Health Care at a Turning Point

Long warmed over by the GOP, health care is getting an adrenaline injection:

WASHINGTON, Jan. 18 — A broad coalition of business and consumer groups, doctors, hospitals and drug companies laid out a major proposal on Thursday to provide health coverage to more than half of the nation’s 47 million uninsured by expanding federal benefit programs and offering new tax credits to individuals and families.

This is a proposal not for mandates but for incentives,” said Dr. Reed V. Tuckson, senior vice president of UnitedHealth Group, one of the nation’s largest insurers. “It’s a careful balance of public and private solutions.”

The proposal, unveiled Thursday after more than two years of work, was endorsed by 16 groups including AARP, the American Hospital Association, the American Medical Association, the Blue Cross and Blue Shield Association, Johnson & Johnson, Kaiser Permanente, Pfizer and the Chamber of Commerce of the United States. -NYT

I noticed this because I had just written about incentives below, mostly.



SENATOR CLINTON LAUNCHES CAMPAIGN WITH HEALTH CARE INITIATIVE

Mrs. Clinton’s proposed legislation would renew the Children’s Health Insurance Program, which provides money to states to cover Americans under age 18 whose families earn too much money to qualify for Medicaid. The 10-year-old program, which now covers four million children, is to expire this fall. Representative John D. Dingell, Democrat of Michigan, plans to introduce a similar bill.

Mrs. Clinton’s legislation would raise the income eligibility limit so that more children could enroll; in New York, a family of four earning $75,000 would qualify. And the bill would allow any family, as well as employers, to buy insurance.
“They’re trapped between the rising costs and the broken system, and we can help them get out of that trap,” Mrs. Clinton said.

Members of the senator’s staff said they were still working out the cost of the proposal. About 8.3 million Americans under 18 do not have health care, but about 70 percent of them are already eligible for Medicaid or for the program Mrs. Clinton seeks to expand - NYT


BUSH'S SOTU SUGGESTS END TO TAX SUBSIDY ON HIGH-END HEALTH BENEFITS
The basic concept is that employer-provided health insurance, now treated as a fringe benefit exempt from taxation, would no longer be entirely tax-free. Workers could be taxed if their coverage exceeded limits set by the government. But the government would also offer a new tax deduction for people buying health insurance on their own.

“I will propose a tax reform designed to help make basic private insurance more affordable,” Mr. Bush said in his weekly radio address on Saturday, “whether you get it through your job or on your own.” He did not offer specifics, but an administration official provided details of the plan.

...

White House officials say the health tax plan would neither increase spending nor reduce tax revenues. Supporters say it would expand coverage to some of the 47 million uninsured. But critics say it would, in effect, tax people with insurance to provide coverage to those without it.

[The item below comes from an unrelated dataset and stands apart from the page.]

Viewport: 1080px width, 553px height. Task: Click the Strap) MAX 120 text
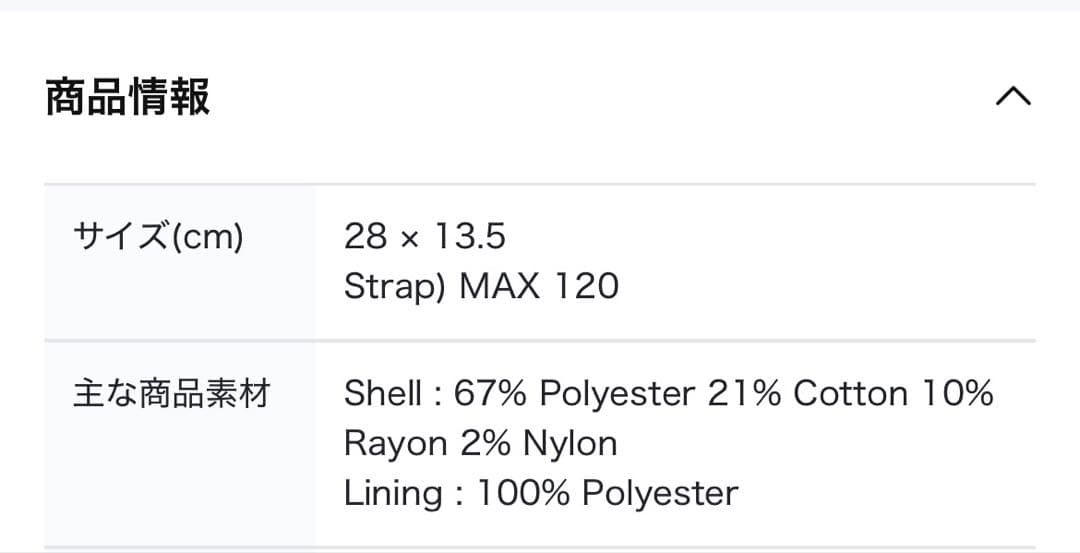click(481, 287)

That would amount to a tectonic shift in the way people get and pay for their health coverage, and historically it has been all but impossible to win Congressional approval for such changes. When President Ronald Reagan made a proposal similar to Mr. Bush’s in 1986, it died in Congress, with Mr. Rangel helping to lead the opposition. - NYT

more to come on these ideas and how to use the tax code efficiently ... but here is one, important starter:



FROM TENESSEE'S TROUBLED EXPERIMENT WITH 'UNIVERSAL' HEALTH CARE COVERAGE:

State legislators should understand that the major problems of health insurance markets stem not from inadequate government regulation, but rather from an outdated set of federal and state tax policies that grew out of social and economic conditions in the 1940s and 1950s. These policies provide unlimited tax relief for persons who get their health insurance through the workplace but deny equal treatment to those who wish to buy health insurance on their own.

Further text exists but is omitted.